Символика сценического облика в театре минской эпохи зачастую накладывалась на вещи без учета их естественных свойств. Ведь она была призвана не выражать сущность, а обозначать некую космическую структуру. Но в конечном счете облик актера в Китае, подобно живописному образу или музыкальному произведению, был материализацией не просто определенных состояний духа, но самой пустоты, подлинным следом бесследного — реальностью не-значимой, незначительной, но оттого вполне самоценной.

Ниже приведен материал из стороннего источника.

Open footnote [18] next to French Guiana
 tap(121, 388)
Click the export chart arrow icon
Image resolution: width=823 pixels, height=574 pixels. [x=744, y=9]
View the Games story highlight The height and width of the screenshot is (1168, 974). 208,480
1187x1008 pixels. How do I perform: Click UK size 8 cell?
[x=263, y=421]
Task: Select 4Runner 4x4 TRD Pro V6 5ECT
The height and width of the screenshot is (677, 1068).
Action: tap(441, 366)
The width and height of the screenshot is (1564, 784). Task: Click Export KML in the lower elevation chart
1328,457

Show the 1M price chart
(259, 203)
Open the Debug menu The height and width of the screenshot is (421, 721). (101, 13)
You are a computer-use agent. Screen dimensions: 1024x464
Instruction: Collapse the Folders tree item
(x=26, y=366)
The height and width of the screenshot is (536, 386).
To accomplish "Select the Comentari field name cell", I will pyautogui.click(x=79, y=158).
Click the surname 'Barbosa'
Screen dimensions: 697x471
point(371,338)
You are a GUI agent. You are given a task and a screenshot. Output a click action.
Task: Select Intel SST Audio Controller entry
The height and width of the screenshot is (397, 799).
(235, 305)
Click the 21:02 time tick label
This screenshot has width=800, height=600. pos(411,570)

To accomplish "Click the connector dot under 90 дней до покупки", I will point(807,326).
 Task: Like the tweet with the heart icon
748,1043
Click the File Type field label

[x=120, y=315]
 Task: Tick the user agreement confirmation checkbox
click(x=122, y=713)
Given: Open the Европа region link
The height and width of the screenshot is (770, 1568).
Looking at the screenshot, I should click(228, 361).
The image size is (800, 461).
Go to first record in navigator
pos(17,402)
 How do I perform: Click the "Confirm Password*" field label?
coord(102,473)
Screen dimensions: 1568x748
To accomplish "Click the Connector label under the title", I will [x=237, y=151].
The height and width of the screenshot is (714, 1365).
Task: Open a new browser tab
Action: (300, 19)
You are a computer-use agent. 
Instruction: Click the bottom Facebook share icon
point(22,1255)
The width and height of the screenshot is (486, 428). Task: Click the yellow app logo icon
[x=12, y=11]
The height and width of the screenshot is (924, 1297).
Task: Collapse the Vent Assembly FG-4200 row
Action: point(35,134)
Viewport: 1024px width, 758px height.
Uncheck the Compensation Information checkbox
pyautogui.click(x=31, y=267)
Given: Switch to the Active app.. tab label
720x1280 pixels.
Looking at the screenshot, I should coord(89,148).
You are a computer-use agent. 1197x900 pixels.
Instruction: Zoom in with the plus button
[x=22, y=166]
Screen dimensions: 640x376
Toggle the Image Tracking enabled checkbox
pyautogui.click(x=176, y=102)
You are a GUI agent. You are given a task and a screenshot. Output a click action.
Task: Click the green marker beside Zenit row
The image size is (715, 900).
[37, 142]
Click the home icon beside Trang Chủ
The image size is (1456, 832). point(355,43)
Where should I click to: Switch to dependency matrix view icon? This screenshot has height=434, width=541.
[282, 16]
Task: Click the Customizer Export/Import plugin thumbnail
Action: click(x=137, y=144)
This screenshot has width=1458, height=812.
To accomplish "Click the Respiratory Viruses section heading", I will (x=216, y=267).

Мозаичность этого облика — признак Хаоса как универсальной прерывности — перешла в фольклорное искусство, немало повлияла на традиции народной иконографии, стала неотъемлемой частью популярной благопожелательной символики.

Театр минского времени не отказался от символизма народных ритуальных зрелищ, но придал ему эстетическое качество, сделал его знаком внутренней глубины в человеке, подчинил требованию стилистического единства. То, что прежде входило в программу праздничного представления на правах самостоятельного зрелища, теперь стало частью единого действа. И неслучайно момент игры, действия остался главенствующим в китайской театральной традиции. Хотя театральная игра неизбежно предполагала отделение действия от результата (что, собственно, и отличало театр от ритуала или, скажем, публичной казни преступника), символическое кредо китайской традиции воспрепятствовало поглощению театра литературным повествованием, как случилось в Европе. Длительность спектакля или, можно сказать, театральное время имели в Китае музыкальную основу, которая допускала самодостаточность каждого момента игры, тем самым побуждая сознание зрителей к выходу во вневременное состояние, в самозабвенный восторг экзальтации — именно в «состояние небожителя», если вспомнить суждение Пань Чжихэна об актерской игре. Перед нами своеобразный театральный эквивалент китайской идеи творчества как самопресуществления вещей в зиянии Пустоты. Актер в китайском театре навсегда сохранил за собой привилегию уничтожать обыденное время, возвращать мир к творческим грезам бытия. Протесты моралистов против «развращающего влияния» театра объяснялись опасностью утраты самоконтроля в опьяняющей стихии чувства, что, вообще говоря, отличало бытование театра в народной среде. Классическая же театральная традиция, разумеется, ставила акцент на постоянном «бдении сердца», обретаемом в моральном усилии воли.